The challenge now is to stitch together an alliance of parties more accustomed to squabbling. Hostility toward Musharraf’s regime may be a common denominator, but the factions are a mixed lot, including both secular and religious groups, with leaders whose power bases are in different parts of the country.
Khosa said that Bhutto, previously a polarizing figure, had reached out to parties of all stripes, including an Islamist group whose ideology is in many ways antithetical to her more secular, pro-Western orientation.
A significant boost to her effort to form a united anti-Musharraf front came in positive comments from a longtime foe, former Prime Minister Nawaz Sharif.
“We are ready to set aside our differences with the People’s Party,” Sharif told Reuters news agency by telephone from Saudi Arabia, where he has lived in exile since Musharraf overthrew him in a military coup in 1999.
Musharraf declared a national state of emergency Nov. 3, assuming broad powers he said were necessary to suppress an insurgency along Pakistan’s borders, where Taliban and Al Qaeda sympathizers are known to operate.
But most of his security forces’ efforts since then have been focused on rounding up thousands of his critics, including lawyers, human rights activists and opposition party workers. Basic constitutional rights have been shelved, and media freedoms have been curtailed. Independent-minded judges in the Supreme Court have been replaced.

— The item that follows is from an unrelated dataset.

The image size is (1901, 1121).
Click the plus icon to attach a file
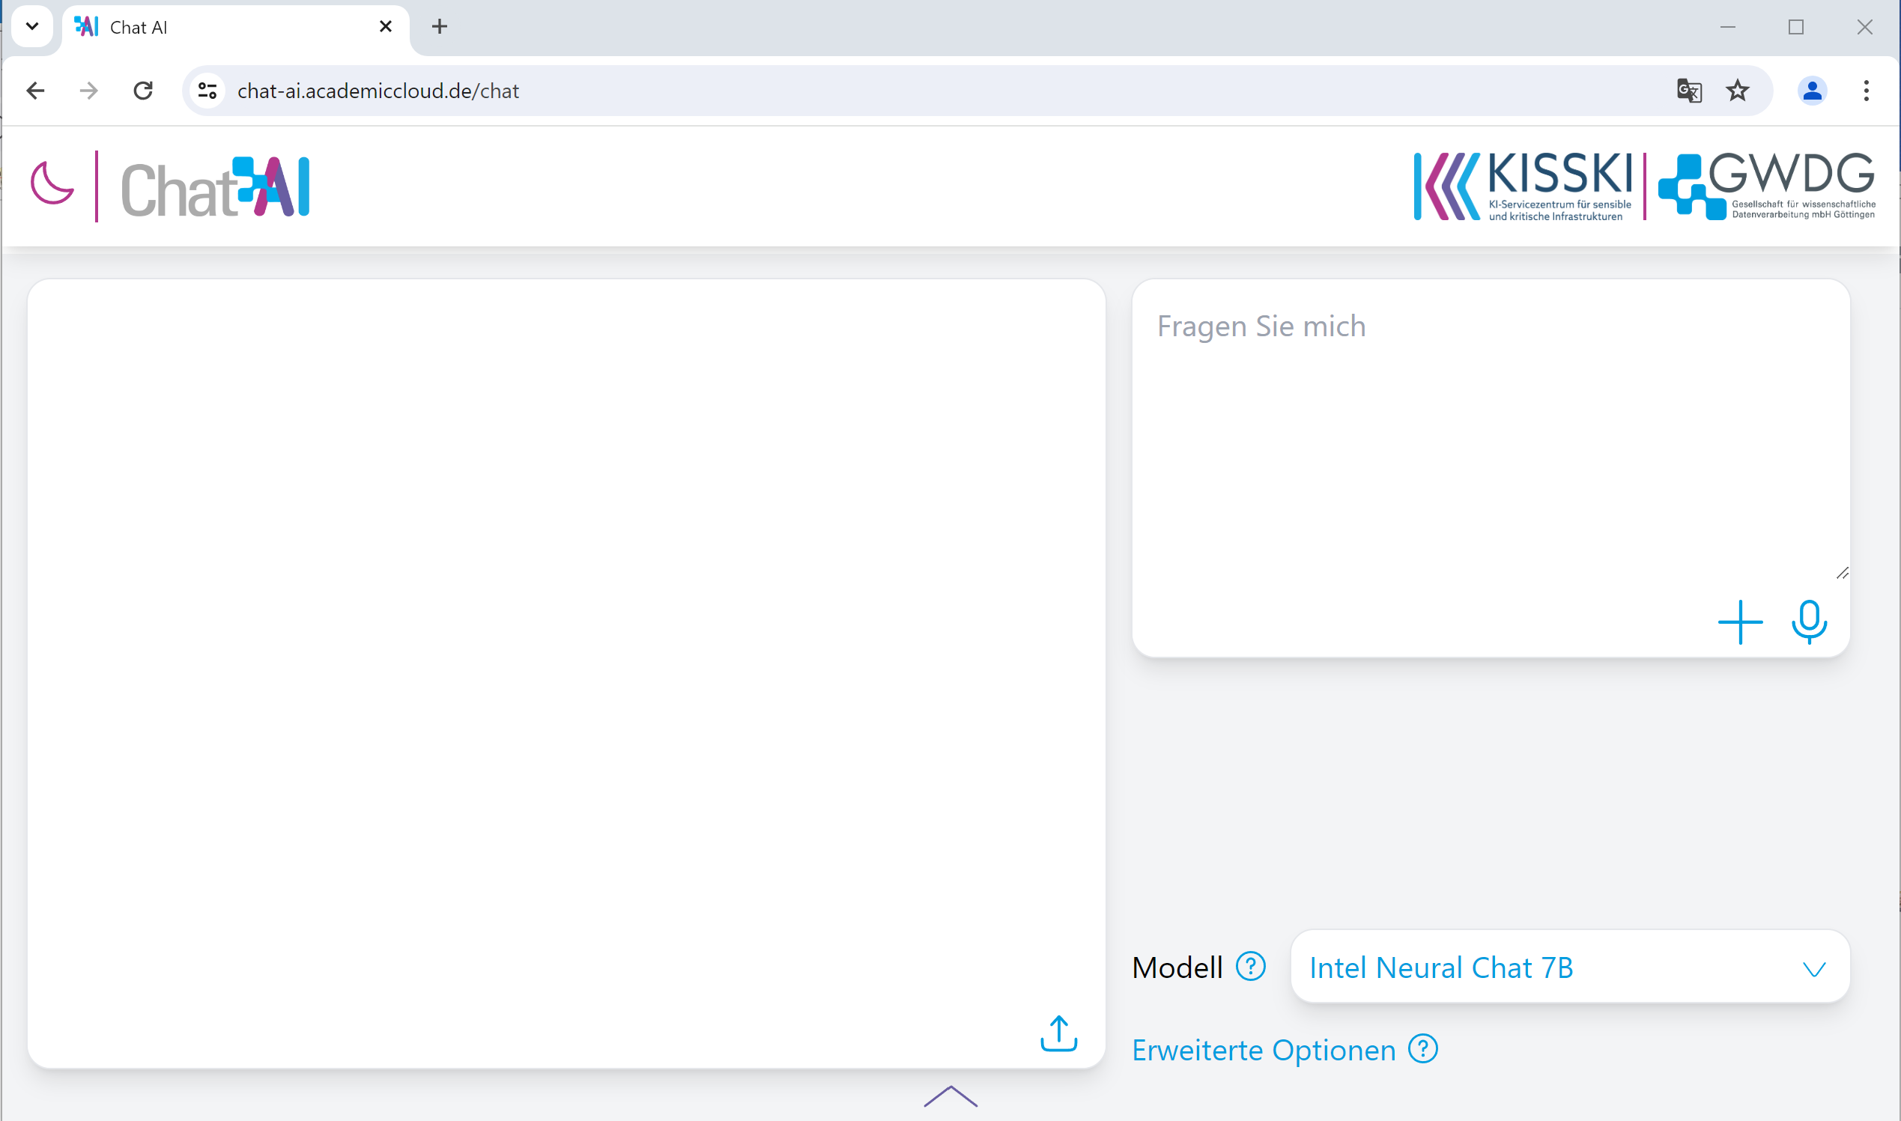pos(1739,622)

Over the weekend, under heavy pressure from the West, including Washington, which regards him as a key ally in its war on terrorism, Musharraf said he would hold parliamentary elections on schedule in early January.
The task of cobbling together an opposition alliance is a daunting one, as illustrated Wednesday by the arrest of Khan, the former cricket star.

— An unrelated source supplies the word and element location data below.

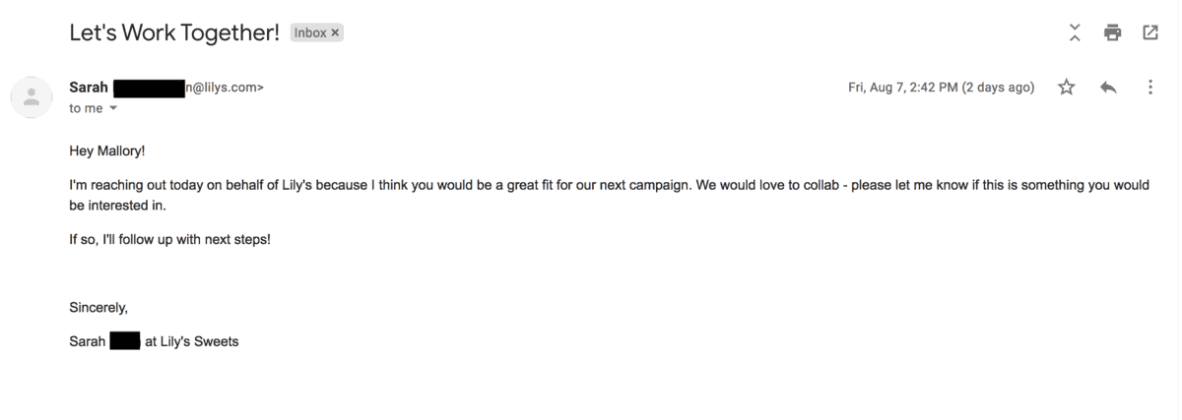Click the "to me" recipient text
This screenshot has width=1182, height=420.
click(86, 108)
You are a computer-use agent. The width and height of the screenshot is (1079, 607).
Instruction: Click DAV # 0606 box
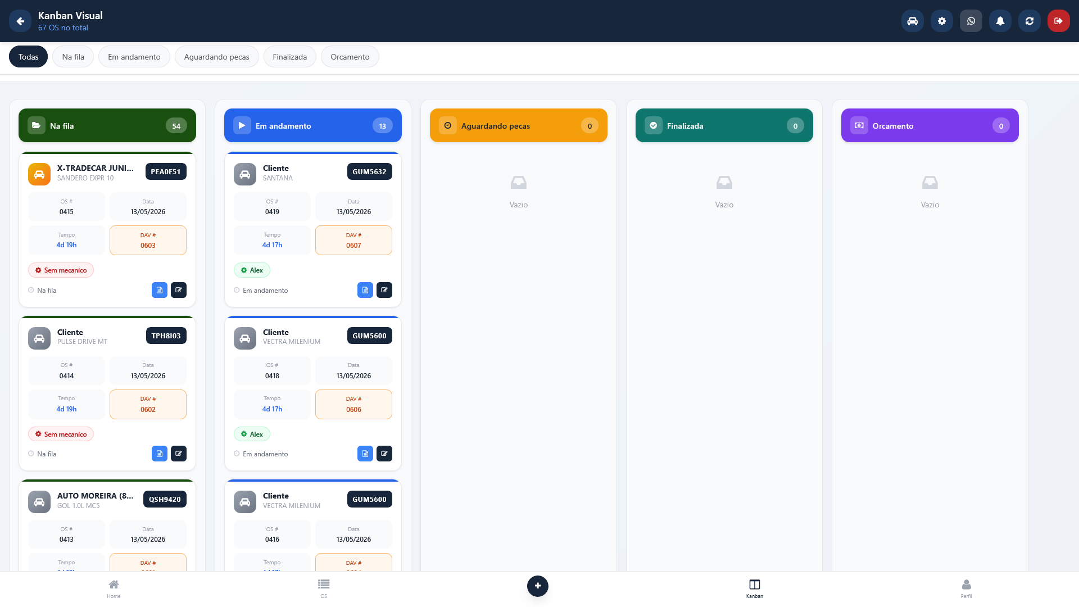(353, 404)
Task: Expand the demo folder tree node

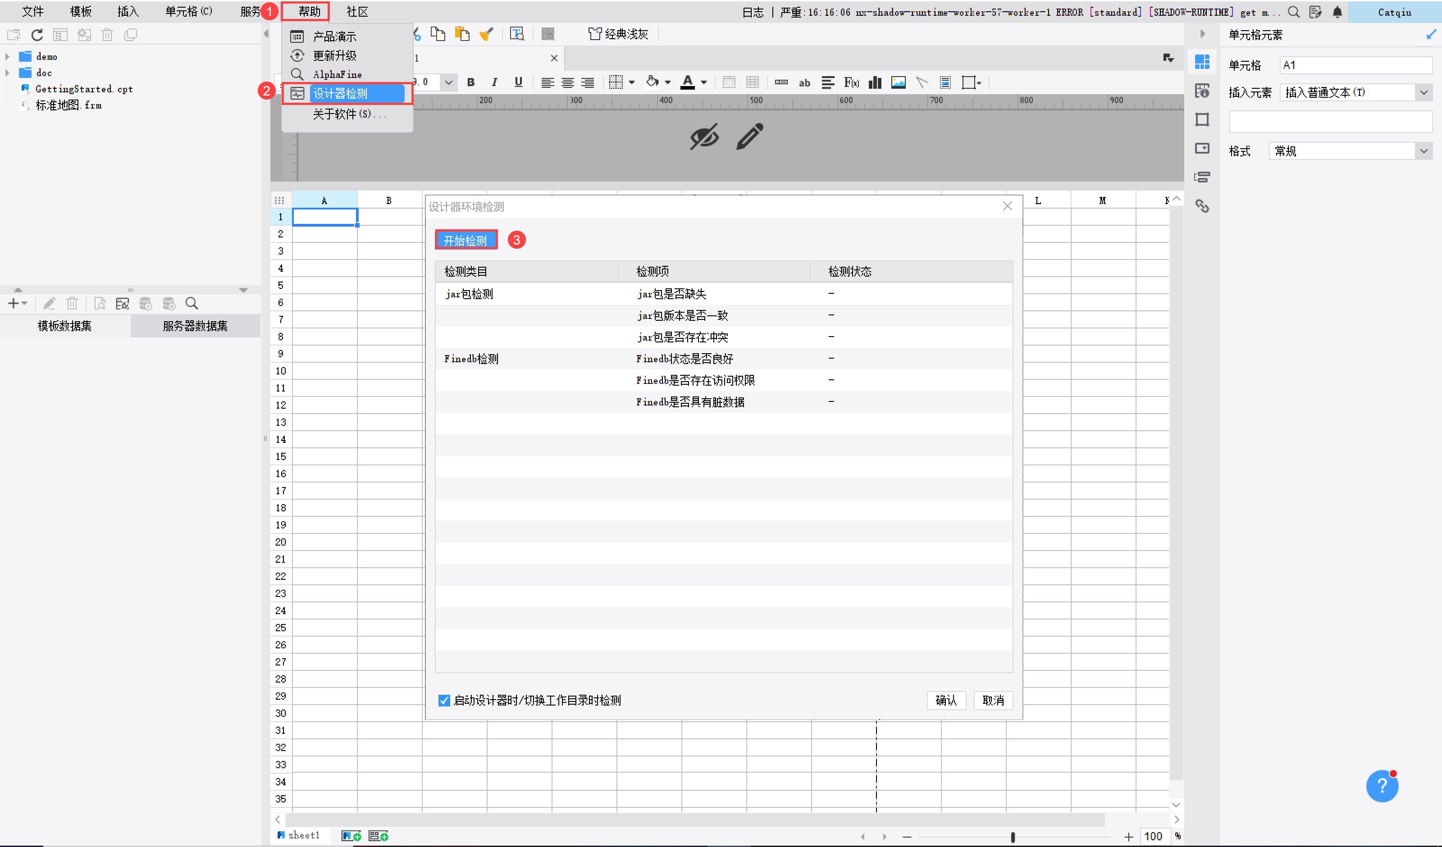Action: click(7, 57)
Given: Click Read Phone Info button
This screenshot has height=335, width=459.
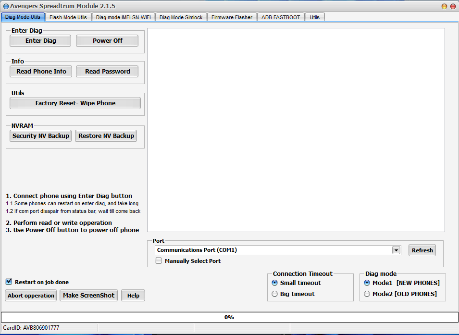Looking at the screenshot, I should point(41,71).
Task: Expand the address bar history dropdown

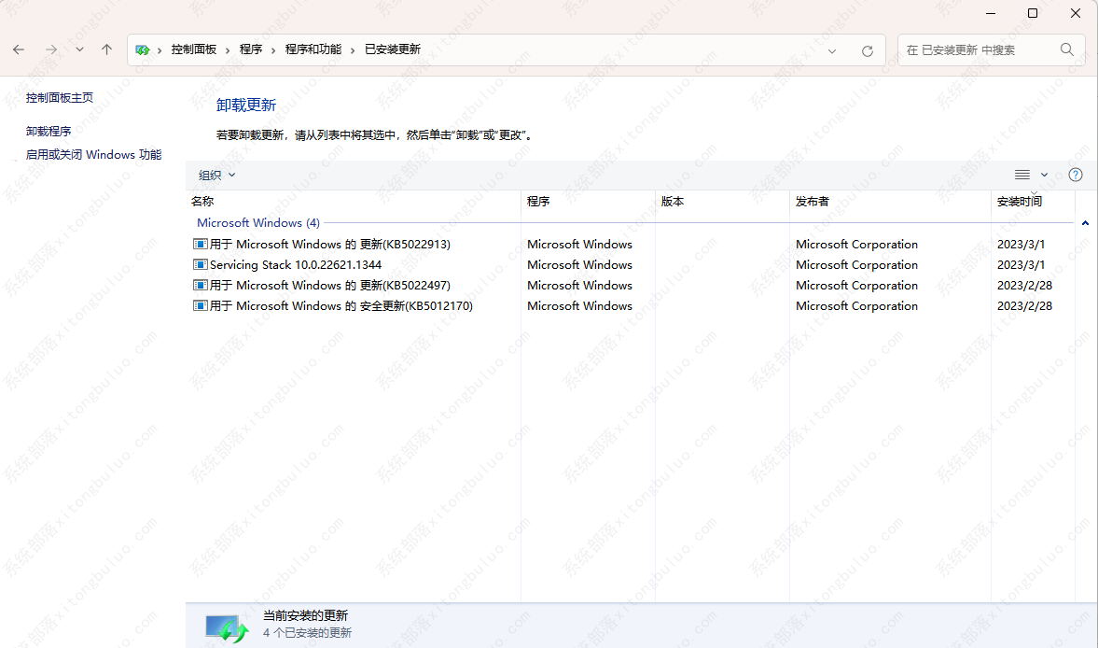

Khan, a persistent Musharraf critic, was greeted like a pop star when he arrived on the campus of the University of the Punjab, where about 200 students were demonstrating against the government. Khan, 54, is widely admired by young people as a legendary athlete and philanthropist, if not for his recent foray into politics as head of the Movement for Justice party.
Within minutes, what had begun as a relatively unified anti-Musharraf protest turned into an ugly face-off between factions.
Khan was shanghaied by members of the student wing of the hard-line Muslim Jamaat-i-Islami party, who muscled him into a physics department building and locked him in. The Jamaat-i-Islami followers, who chanted, “God is great” and “God save this country,” said they objected to the presence on campus of an overtly political leader, who also happens to be relatively secular.
When Khan, flashing victory signs, was bundled into a white university van about an hour later, scuffles broke out between his supporters and Jamaat-i-Islami followers. At the university gate, the radical students handed Khan over to the police, from whom he had been hiding since the first night of the emergency.
Saif Niazi, an official with the Movement for Justice, said Khan was formally arrested and charged under Pakistan’s anti-terrorism law. His offense has not been specified.
Party officials said the group that helped corral Khan on campus may have included not just Islamist students but plainclothes members of Pakistan’s intelligence agencies, sent by Musharraf to sow discord among his opponents.
“He has been successful in dividing and ruling,” said Talat Naqvi, of the women’s wing of Khan’s party. But, echoing similar comments from Bhutto and other opposition leaders, Naqvi said that “this is the time we can unite.”
The U.S. State Department’s No. 2 official, John D. Negroponte, is due to arrive Friday for talks with Musharraf. He is expected to urge the general to end the state of emergency so that free and fair elections can take place.